When I first moved here, it was the first thing I noticed, no fences. I thought how on earth do people take care of their dogs! It does require adjustments but it's completely manageable. I can assure you Daisy is very safe.... well, except for that foo foo dog across the street. Funny, they're the only family on this block with a fence and yet their's is the only dog that runs loose. Have to think outside the box sometimes


----------



## fostermom (Sep 6, 2007)

That is great! Our group does not require a fenced yard for fosters or adopters. If we did, then those that live in apartments, condos and townhomes would not be able to foster or adopt. Maybe because there are so many of those types of homes here, it has never been an issue.


----------



## AquaClaraCanines (Mar 5, 2006)

That is AWESOME! SO many dogs get the short end of the stick because of such rules. What a promising change! A fence is not required to be a good dog owner!!! In fact it's a great excuse to neglect a dog.


----------



## Debles (Sep 6, 2007)

For those of you in rescue who don't require a fence for adoption: are there any special questions, etc that you ask, require besides the usual for adoptions?

Nebraska is getting more and more townhomes, exclusive neighborhoods that don't allow fences etc. I don't see GRRIN changing the adoption requirement in the near future though. I am just thrilled with this step forward. Baby steps. : )


----------



## AquaClaraCanines (Mar 5, 2006)

I am not a rescue!

But, when I place dogs, I just make sure it's understood the dog cannot be off leash unsupervised EVER, and not even supervised until he's very well adjusted and trained and the area is safe.

I don't flat out say never EVER, because my own dogs are off leash all the time, including the "untrainable" sighthounds... so that'd be awfully two faced of me! I wouldn't have a dog of any breed I couldn't take off leash.


----------



## fostermom (Sep 6, 2007)

Our application has a question regarding whether they have a fenced yard. It also asks how often the dog will be walked and how far. I actually turned away a potential adopter for Danny because the man said he would walk him 1/2 mile a day. I knew that Danny needed at least 4x that amount every day. But, that doesn't happen very often.
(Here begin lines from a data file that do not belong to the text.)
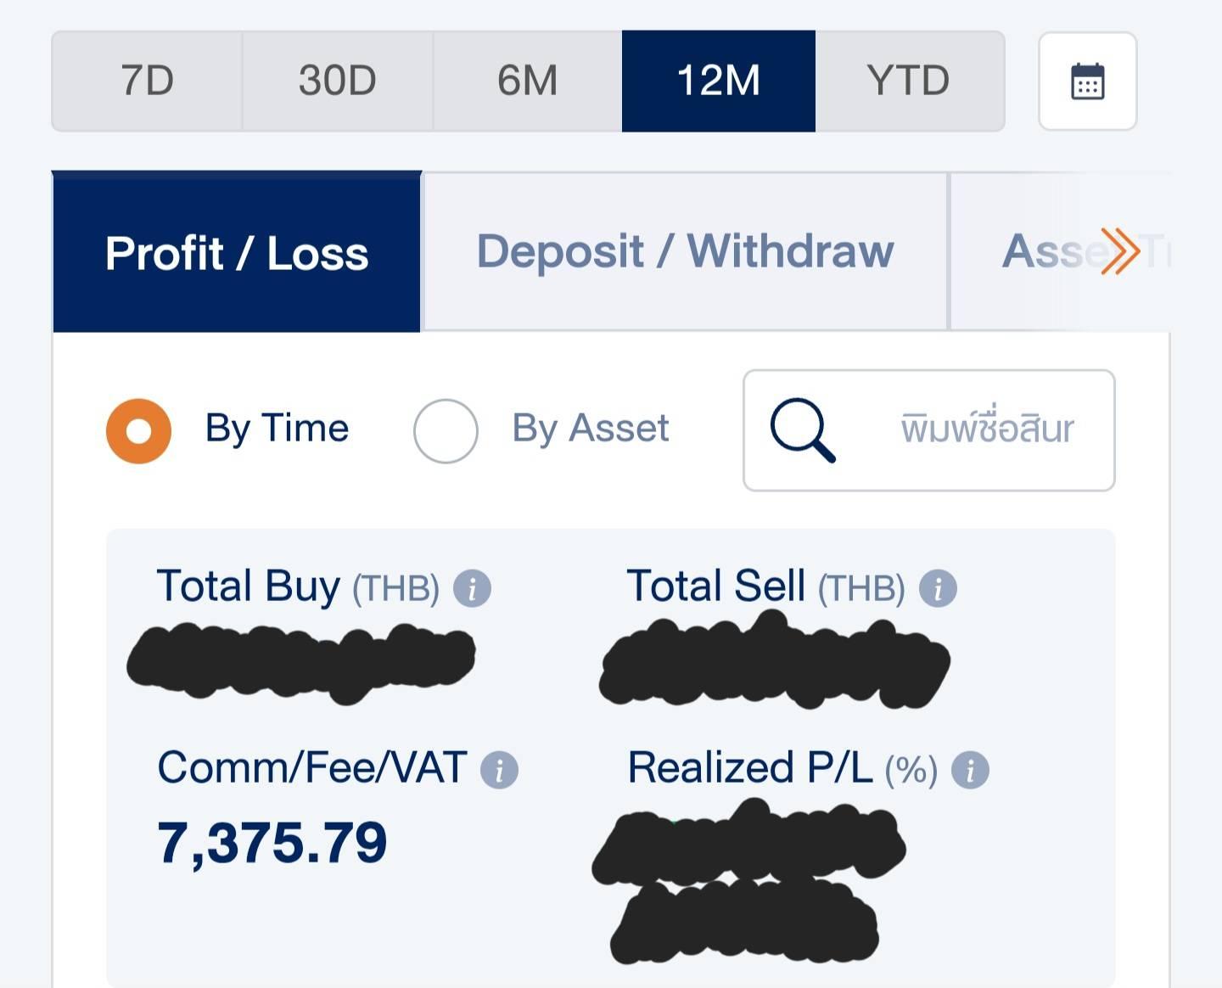Switch to the 30D time range
This screenshot has height=988, width=1222.
click(337, 81)
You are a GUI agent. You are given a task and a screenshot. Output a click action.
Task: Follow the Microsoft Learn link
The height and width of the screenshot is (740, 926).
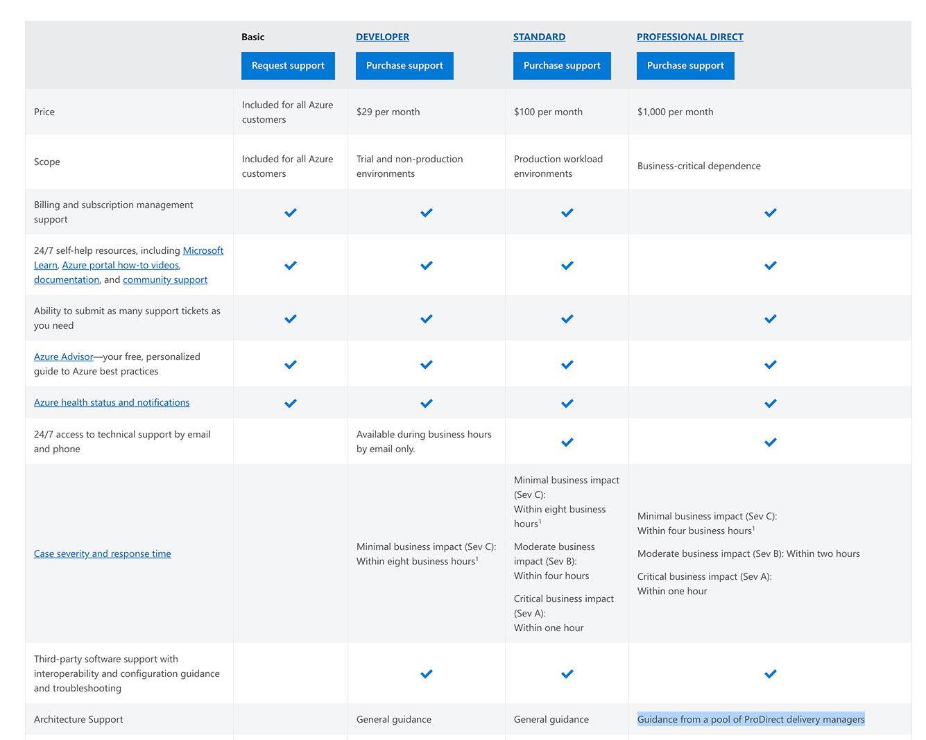click(203, 250)
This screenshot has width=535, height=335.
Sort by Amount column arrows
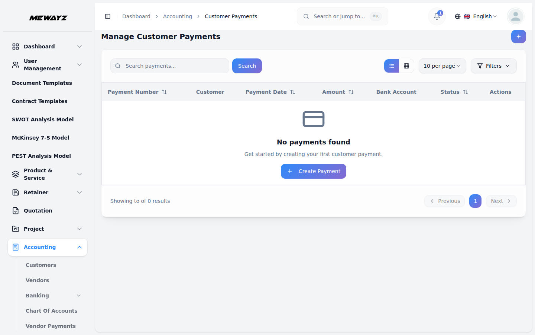coord(351,92)
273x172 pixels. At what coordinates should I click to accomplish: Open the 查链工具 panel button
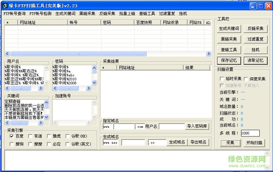[229, 50]
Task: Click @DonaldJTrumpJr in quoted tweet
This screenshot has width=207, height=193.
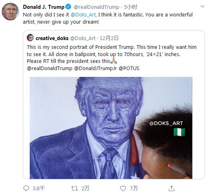Action: point(96,68)
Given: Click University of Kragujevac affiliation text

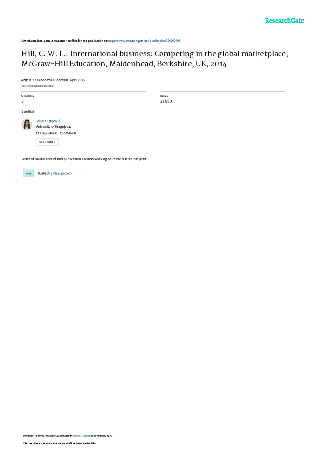Looking at the screenshot, I should pos(53,127).
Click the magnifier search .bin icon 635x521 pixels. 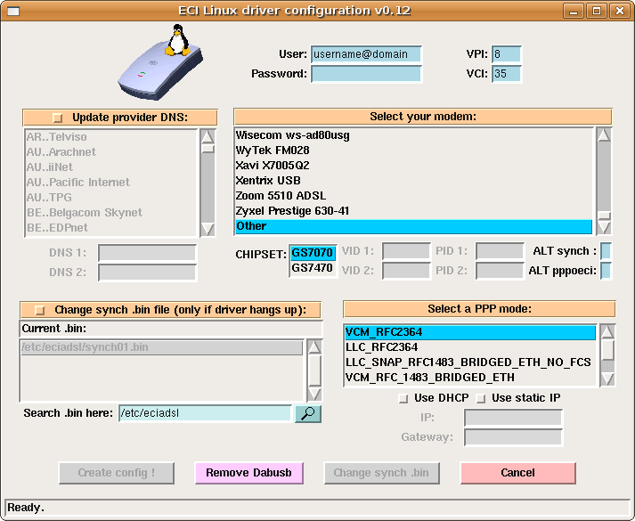307,413
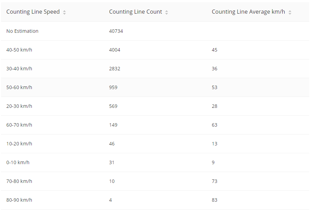Viewport: 313px width, 215px height.
Task: Click the 0-10 km/h speed cell
Action: [18, 162]
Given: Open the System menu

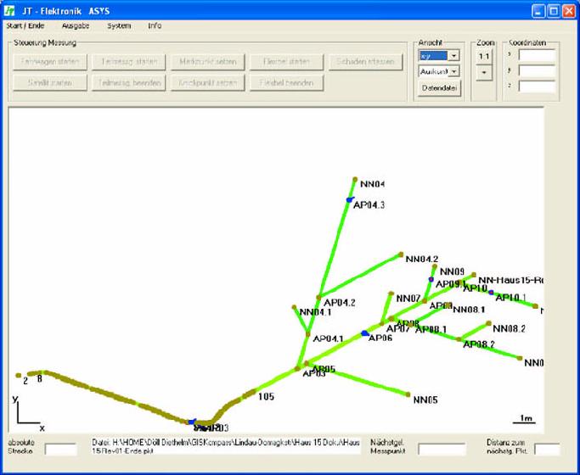Looking at the screenshot, I should coord(119,25).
I usually talk to my potential adopters about the importance of walking a dog, even when you do have a fenced in yard.

Before I started fostering, I lived in a townhome. I walked my dogs 2 miles every morning before work. Then I bought this house with a fenced in yard and totally slacked off on walks. I quit doing them completely for 5 years and just started back 1 1/2 year ago. So I have always been a proponent of not requiring a fence. They can make for a lazy owner. I know that was very true of me!


----------



## Debles (Sep 6, 2007)

We also discuss the importance of exercise with our potential adopters.
Walks are not the only kind of exercise either.

I cannot walk far myself but I exercise my dogs by throwing the frisbee, dummy, toy whatever, over and over and over. They could probably use more exercise as could I, but we do OK.


----------



## Karen519 (Aug 21, 2006)

*Debles*

Debles:

I think it is wonderful that GRRIN did this and that you interviewed the first fenceless foster family. May it be the start of big things to come!!


----------



## k9momx2 (Dec 15, 2008)

Very good news!! Here's to only responsible fenceless fosters and/or adopters signing up so they don't have a reason to revoke.


----------



## MissRue (Nov 18, 2008)

That's great news, maybe more rescues will follow suit.


----------